■ **About this exercise**: Each line of the material, from the first through the one containing "Given: Open revision history icon next to 8", is to be written out exactly.

■ **Recorded data**:

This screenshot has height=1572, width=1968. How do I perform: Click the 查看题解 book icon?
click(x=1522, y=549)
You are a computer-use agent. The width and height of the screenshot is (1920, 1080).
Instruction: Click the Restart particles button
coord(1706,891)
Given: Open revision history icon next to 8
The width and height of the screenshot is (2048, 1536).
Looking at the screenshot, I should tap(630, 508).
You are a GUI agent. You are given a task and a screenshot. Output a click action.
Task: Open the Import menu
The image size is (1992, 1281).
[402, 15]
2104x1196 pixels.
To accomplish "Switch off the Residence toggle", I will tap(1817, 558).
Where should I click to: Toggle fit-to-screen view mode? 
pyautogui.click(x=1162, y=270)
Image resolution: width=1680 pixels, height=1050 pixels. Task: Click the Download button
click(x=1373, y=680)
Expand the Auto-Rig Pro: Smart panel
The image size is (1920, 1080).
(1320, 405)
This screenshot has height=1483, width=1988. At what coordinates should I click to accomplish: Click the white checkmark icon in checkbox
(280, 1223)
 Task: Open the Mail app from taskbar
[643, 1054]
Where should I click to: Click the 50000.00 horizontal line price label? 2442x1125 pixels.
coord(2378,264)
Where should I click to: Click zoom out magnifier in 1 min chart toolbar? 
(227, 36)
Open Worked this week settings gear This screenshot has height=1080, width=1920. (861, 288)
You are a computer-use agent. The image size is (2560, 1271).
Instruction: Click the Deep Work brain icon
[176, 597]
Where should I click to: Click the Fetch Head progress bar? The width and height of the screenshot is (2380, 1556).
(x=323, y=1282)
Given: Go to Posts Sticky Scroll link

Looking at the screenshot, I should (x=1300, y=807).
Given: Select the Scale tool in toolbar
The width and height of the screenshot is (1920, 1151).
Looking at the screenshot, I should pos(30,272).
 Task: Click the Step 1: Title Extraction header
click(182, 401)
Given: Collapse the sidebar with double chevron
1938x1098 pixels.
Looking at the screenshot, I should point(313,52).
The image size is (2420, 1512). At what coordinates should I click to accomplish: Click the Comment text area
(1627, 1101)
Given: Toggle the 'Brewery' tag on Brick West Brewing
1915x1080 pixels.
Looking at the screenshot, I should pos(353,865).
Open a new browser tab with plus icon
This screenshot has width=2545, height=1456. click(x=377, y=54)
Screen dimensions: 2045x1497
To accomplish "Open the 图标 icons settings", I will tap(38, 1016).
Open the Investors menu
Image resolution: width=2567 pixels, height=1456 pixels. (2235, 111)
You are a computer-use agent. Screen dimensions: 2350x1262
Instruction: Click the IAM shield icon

■ **Written reply**:
This screenshot has height=1572, width=1968. How do I perform: Click the 查看题解 book icon?
click(x=1522, y=549)
You are a computer-use agent. The width and height of the screenshot is (1920, 1080).
Instruction: Click the Restart particles button
coord(1706,891)
Given: Open revision history icon next to 8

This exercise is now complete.